• _Task to complete_: Are you able to retype all the records below exactly?

• _Supplied records_:

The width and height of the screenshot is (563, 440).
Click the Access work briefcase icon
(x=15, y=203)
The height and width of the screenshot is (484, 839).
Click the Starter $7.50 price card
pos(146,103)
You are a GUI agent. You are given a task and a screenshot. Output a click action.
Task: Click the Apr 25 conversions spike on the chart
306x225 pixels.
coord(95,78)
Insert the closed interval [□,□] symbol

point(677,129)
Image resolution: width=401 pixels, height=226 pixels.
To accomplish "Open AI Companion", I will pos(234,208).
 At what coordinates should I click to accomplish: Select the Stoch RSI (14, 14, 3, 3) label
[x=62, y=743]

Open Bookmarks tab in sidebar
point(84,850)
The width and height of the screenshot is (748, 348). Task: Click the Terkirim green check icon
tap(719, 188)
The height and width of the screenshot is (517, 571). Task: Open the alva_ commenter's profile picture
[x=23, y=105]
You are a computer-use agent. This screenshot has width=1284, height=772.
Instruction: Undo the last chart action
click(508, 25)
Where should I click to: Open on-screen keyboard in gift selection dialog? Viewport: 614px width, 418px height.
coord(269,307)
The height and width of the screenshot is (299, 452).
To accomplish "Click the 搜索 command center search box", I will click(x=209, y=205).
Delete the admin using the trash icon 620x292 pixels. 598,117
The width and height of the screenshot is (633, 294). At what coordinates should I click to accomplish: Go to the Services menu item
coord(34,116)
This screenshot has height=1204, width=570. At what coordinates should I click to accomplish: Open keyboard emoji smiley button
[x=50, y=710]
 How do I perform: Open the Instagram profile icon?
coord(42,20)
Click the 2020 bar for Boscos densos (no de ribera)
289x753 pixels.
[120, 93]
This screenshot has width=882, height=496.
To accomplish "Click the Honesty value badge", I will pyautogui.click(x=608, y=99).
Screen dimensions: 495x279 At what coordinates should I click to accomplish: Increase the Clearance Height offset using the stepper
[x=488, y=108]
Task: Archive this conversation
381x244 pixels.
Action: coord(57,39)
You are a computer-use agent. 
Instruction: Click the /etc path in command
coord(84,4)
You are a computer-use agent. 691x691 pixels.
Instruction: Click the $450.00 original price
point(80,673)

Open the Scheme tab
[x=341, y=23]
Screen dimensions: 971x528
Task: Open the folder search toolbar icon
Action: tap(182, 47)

• _Solution to this task_:
The width and height of the screenshot is (563, 440).
Click the Access work briefcase icon
(x=15, y=203)
The height and width of the screenshot is (484, 839).
Click the Starter $7.50 price card
pos(146,103)
You are a GUI agent. You are given a task and a screenshot. Output a click action.
Task: Click the Apr 25 conversions spike on the chart
306x225 pixels.
coord(95,78)
Insert the closed interval [□,□] symbol

point(677,129)
Image resolution: width=401 pixels, height=226 pixels.
To accomplish "Open AI Companion", I will pos(234,208).
 At what coordinates should I click to accomplish: Select the Stoch RSI (14, 14, 3, 3) label
[x=62, y=743]

Open Bookmarks tab in sidebar
point(84,850)
The width and height of the screenshot is (748, 348). Task: Click the Terkirim green check icon
tap(719, 188)
The height and width of the screenshot is (517, 571). Task: Open the alva_ commenter's profile picture
[x=23, y=105]
You are a computer-use agent. This screenshot has width=1284, height=772.
Instruction: Undo the last chart action
click(508, 25)
Where should I click to: Open on-screen keyboard in gift selection dialog? Viewport: 614px width, 418px height.
coord(269,307)
The height and width of the screenshot is (299, 452).
To accomplish "Click the 搜索 command center search box", I will click(x=209, y=205).
Delete the admin using the trash icon 620x292 pixels. 598,117
The width and height of the screenshot is (633, 294). At what coordinates should I click to accomplish: Go to the Services menu item
coord(34,116)
This screenshot has height=1204, width=570. At what coordinates should I click to accomplish: Open keyboard emoji smiley button
[x=50, y=710]
 How do I perform: Open the Instagram profile icon?
coord(42,20)
Click the 2020 bar for Boscos densos (no de ribera)
289x753 pixels.
[120, 93]
This screenshot has width=882, height=496.
To accomplish "Click the Honesty value badge", I will pyautogui.click(x=608, y=99).
Screen dimensions: 495x279 At what coordinates should I click to accomplish: Increase the Clearance Height offset using the stepper
[x=488, y=108]
Task: Archive this conversation
381x244 pixels.
Action: coord(57,39)
You are a computer-use agent. 
Instruction: Click the /etc path in command
coord(84,4)
You are a computer-use agent. 691x691 pixels.
Instruction: Click the $450.00 original price
point(80,673)

Open the Scheme tab
[x=341, y=23]
Screen dimensions: 971x528
Task: Open the folder search toolbar icon
Action: tap(182, 47)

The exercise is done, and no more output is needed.